Editorial: ‘Is MAiD made for prisoners?’

  • June 21, 2024

Next week will mark the 37th anniversary of Canada fending off a last stab at restoring capital punishment for civilian crimes.

No one had been executed here since Arthur Lucas and Ronald Turpin were put to death in a double-hanging at Toronto’s Don Jail in 1962. But on June 30, 1987 the federal Conservative government faced a free vote on a bill to bring back the death penalty.

Public outrage remained at a peak over convicted killer Clifford Robert Olson being paid $100,000 to lead police to the bodies of the 11 children he murdered. Polls put national support for capital punishment as high as 85 per cent. 
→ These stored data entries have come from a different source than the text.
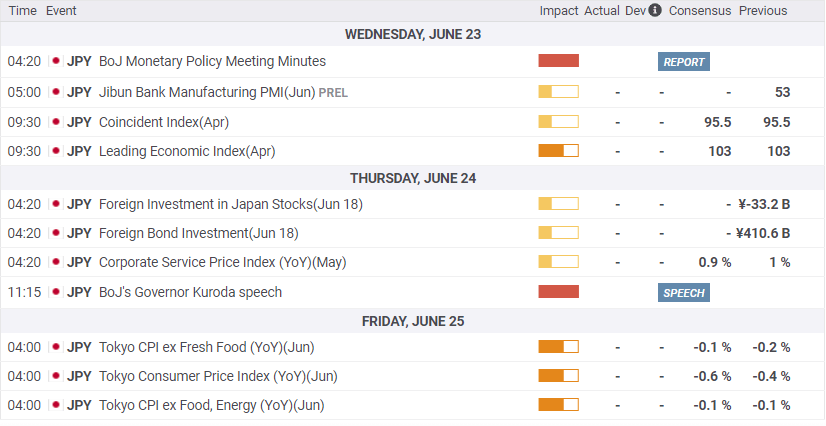The height and width of the screenshot is (426, 826).
Task: Click the Time column header
Action: [x=22, y=11]
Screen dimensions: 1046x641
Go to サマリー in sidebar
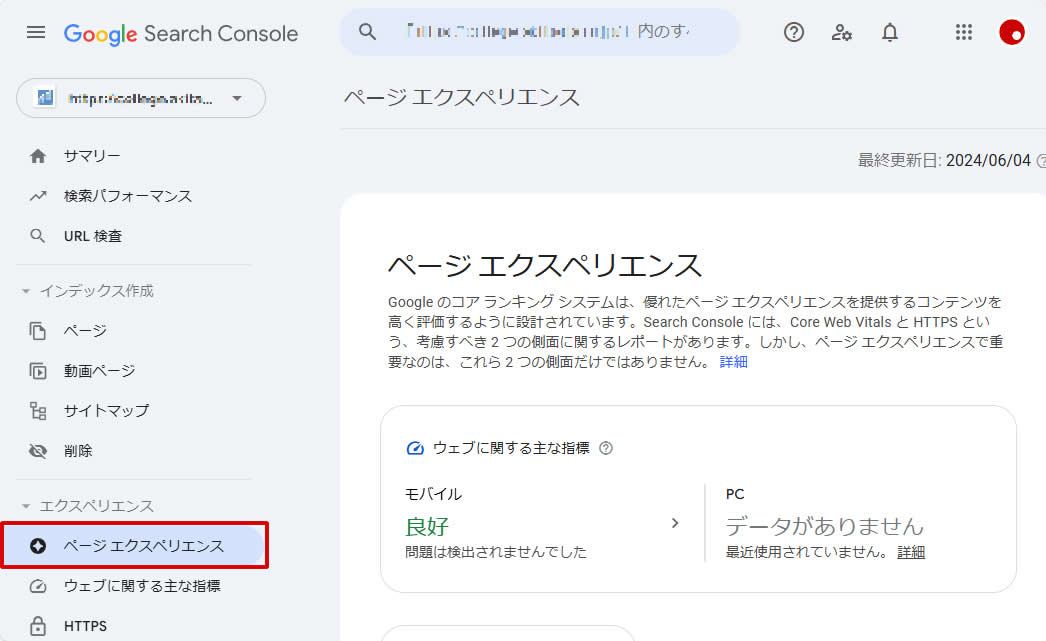(x=92, y=156)
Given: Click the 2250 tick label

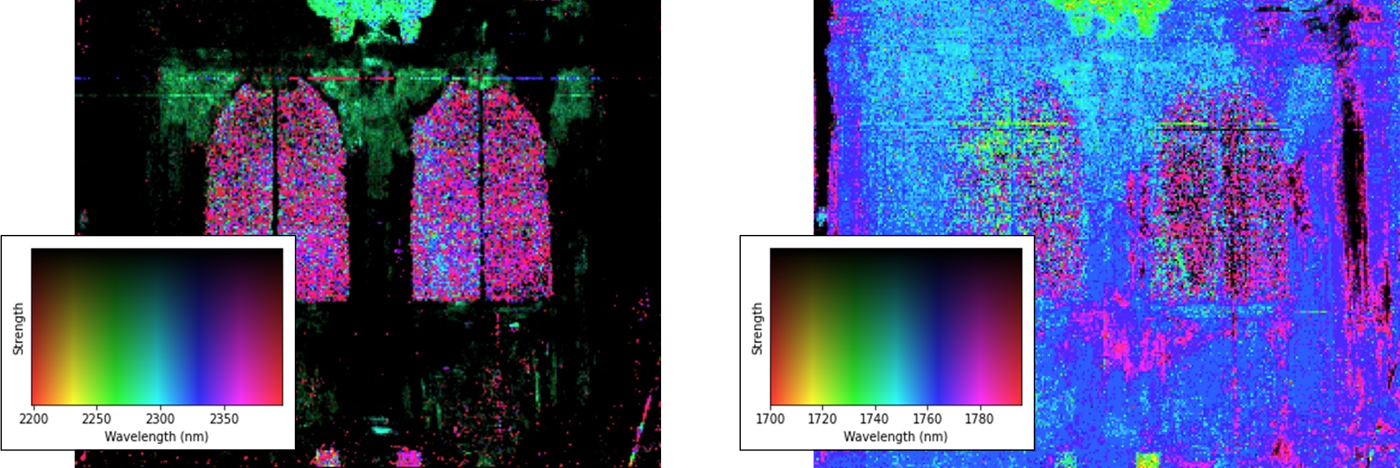Looking at the screenshot, I should click(x=96, y=418).
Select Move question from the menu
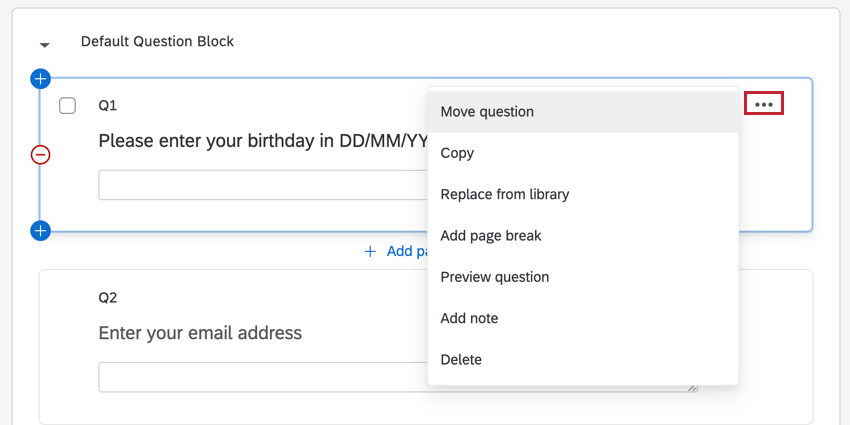Screen dimensions: 850x425 click(x=487, y=112)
Abolitionists prevailed by a scant 21 votes – 148 to 127. Prime Minister Brian Mulroney voted “nay” to reinstituting State sanctioned homicide. His own deputy prime minister, Don Mazankowski, voted “yay” to bringing back the noose or introducing injection of lethal needles into convicts’ arms.

With the symbolic removal in 1999 of the death penalty from the National Defence Act  – it hadn’t been inflicted in the Canadian military since 1946 – Canada entered the new millennium politically and morally committed to leaving our hangman’s trap door history behind. We would go forward letting prisoners live out their life sentences. 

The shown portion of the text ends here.